Thursday, 22 October 2009

Attracting back Diaspora retirees

Apart from attracting the Lankan diaspora to invest in specific projects and enterprises, I am skeptical that many would actually move back entirely, especially those who are younger and have more at stake. Except for a champion few who have moved back to launch path breaking initiatives since the end of the war.

HOWEVER, I think if we can mount a clever marketing campaign to attract diaspora retirees - Lankan diaspora members in the 55+ age group, I think we may be on to something. Most expatriates I've spoken to say they would 'love to retire in Sri Lanka', with a nice house by the sea etc. And having provided for their children and seeing them all settled down and financially independent, and also with a slight onset of arthritis (which is miserable when you're living in wintry Toronto) they are more likely to be wooed back to sunny, easy-living Sri Lanka.

We could start marketing the new Eastern beach fronts, and even some of the Negombo, Puttalam, Kalpitiya lands for retirees/holiday homes etc. But of course it's not just the land-by-the-sea factor. We need to open up more private participation in health care, so they know they should they need it they have access to super medical facilities; better transportation links; fewer bureaucratic burdens etc.

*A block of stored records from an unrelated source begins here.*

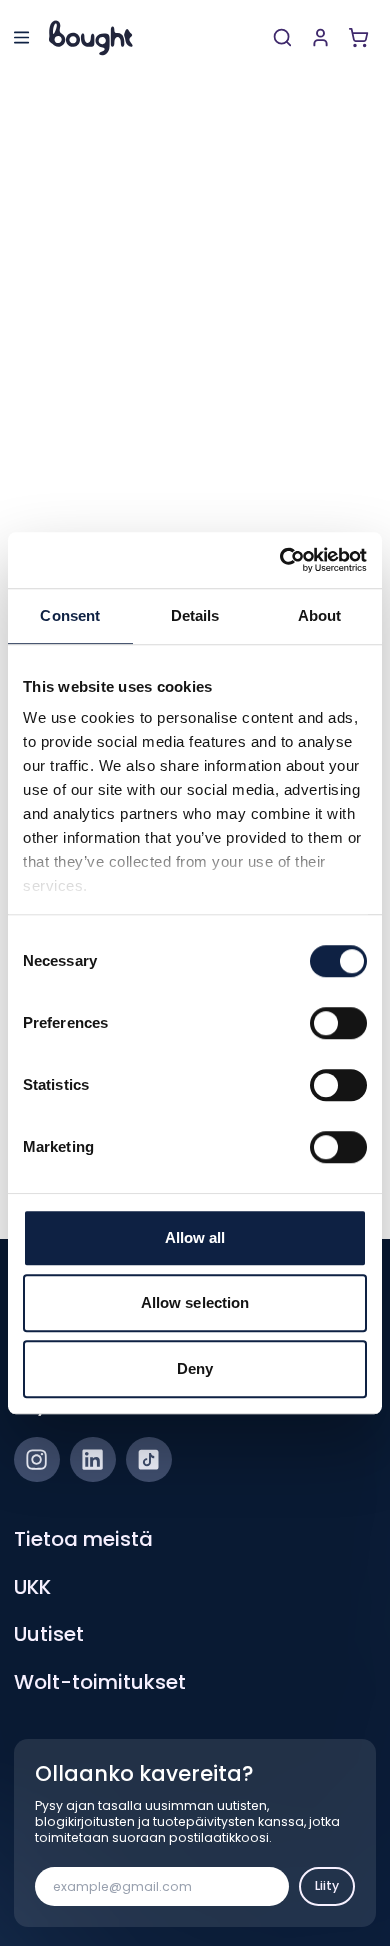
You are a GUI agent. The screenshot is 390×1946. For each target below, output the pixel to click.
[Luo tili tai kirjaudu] (320, 37)
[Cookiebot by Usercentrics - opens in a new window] (280, 560)
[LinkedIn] (93, 1460)
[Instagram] (37, 1460)
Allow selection (195, 1302)
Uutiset (49, 1634)
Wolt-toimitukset (100, 1682)
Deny (195, 1368)
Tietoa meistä (83, 1539)
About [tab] (320, 615)
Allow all (195, 1237)
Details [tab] (195, 615)
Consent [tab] (70, 615)
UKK (32, 1587)
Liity (327, 1885)
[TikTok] (149, 1460)
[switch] (338, 1023)
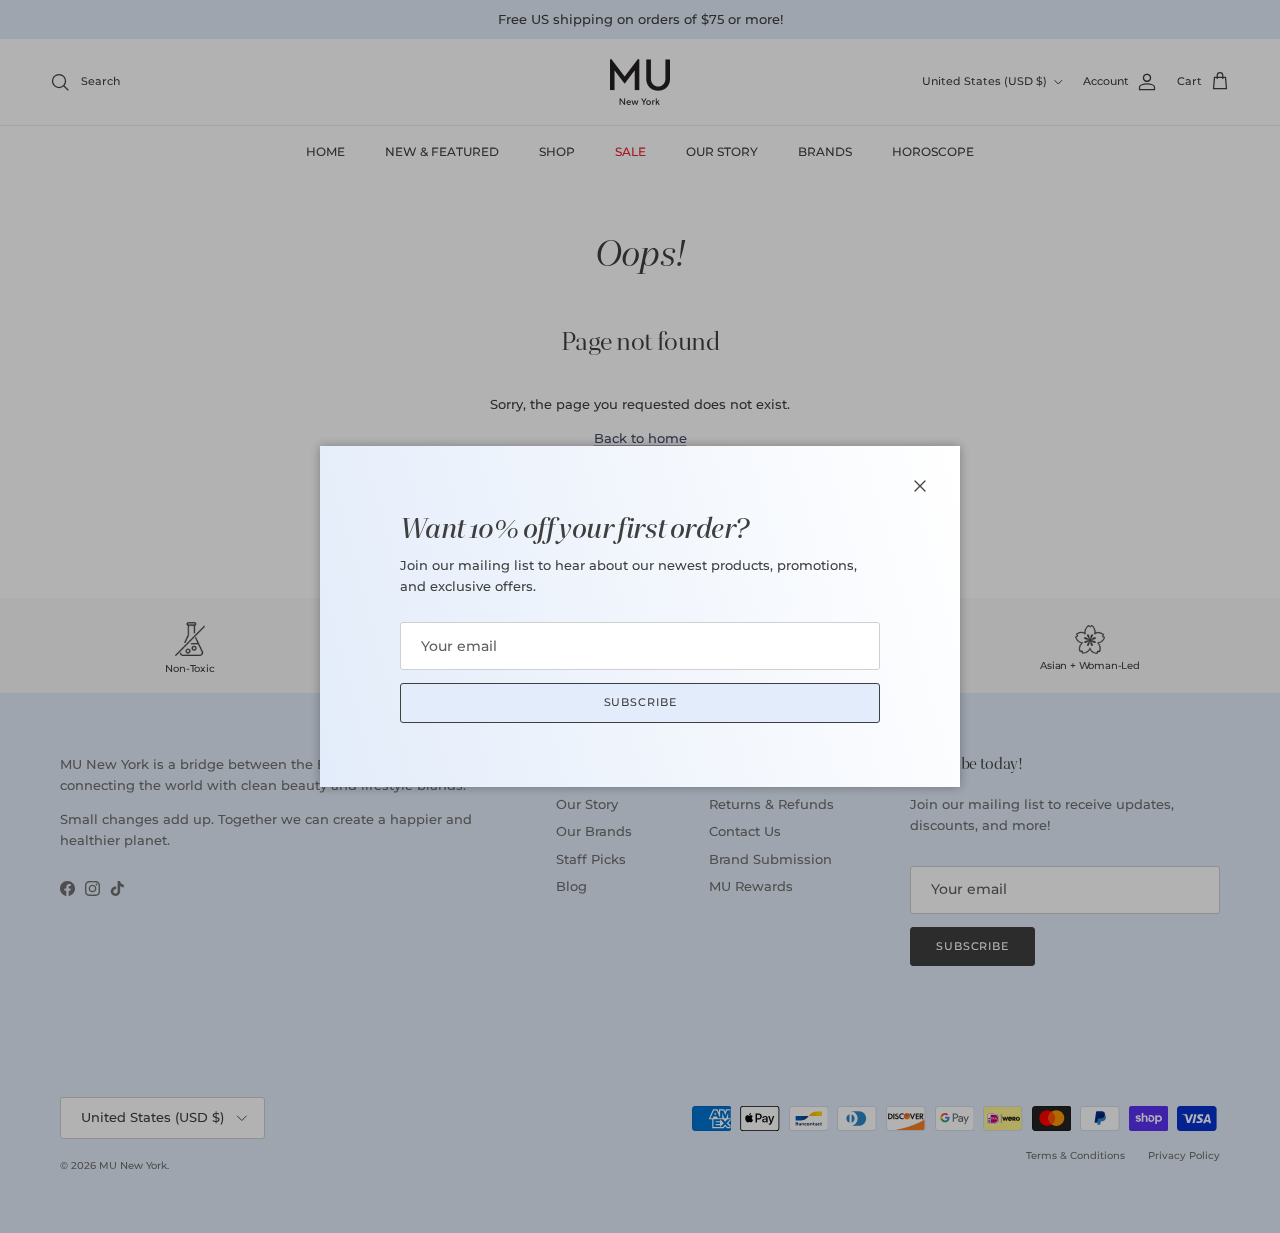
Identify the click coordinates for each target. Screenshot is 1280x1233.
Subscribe (640, 702)
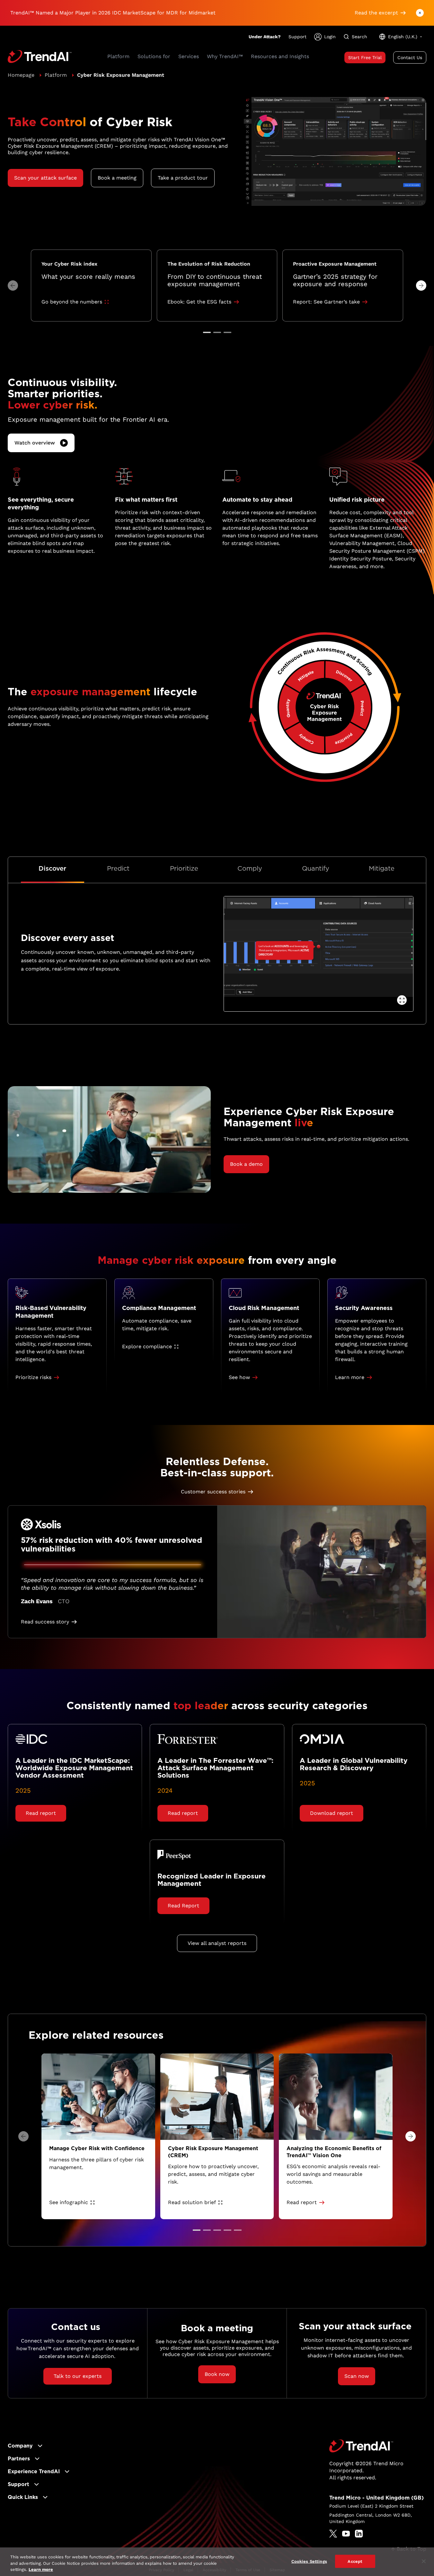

Wednesday, 30 September 2009

Embracing Civic Responsibility

It's actually very simple; the next time a police officer demands a bribe for a violation that is more of a banal inconvenience, rather than an actual violation of traffic procedures or law, make sure you get his/her badge number and lodge a report to the Bribery Commission. Transparency. Accountability. Good governance.

A number of civil institutions exist that will take on complaints on bribery and/or extortion.

Be a part of instituting progress.

Wednesday, 16 September 2009

More traffic lights, pedestrian crossings and spot fines!

Most Sri Lankans use public transport, walking to and from the bus stop to get to work, school or the shops, day in and day out, sun or rain. Try crossing the road and you will begin the understand the dangers of even standing by the roadside, hoping for someone, anyone, to stop and let you cross.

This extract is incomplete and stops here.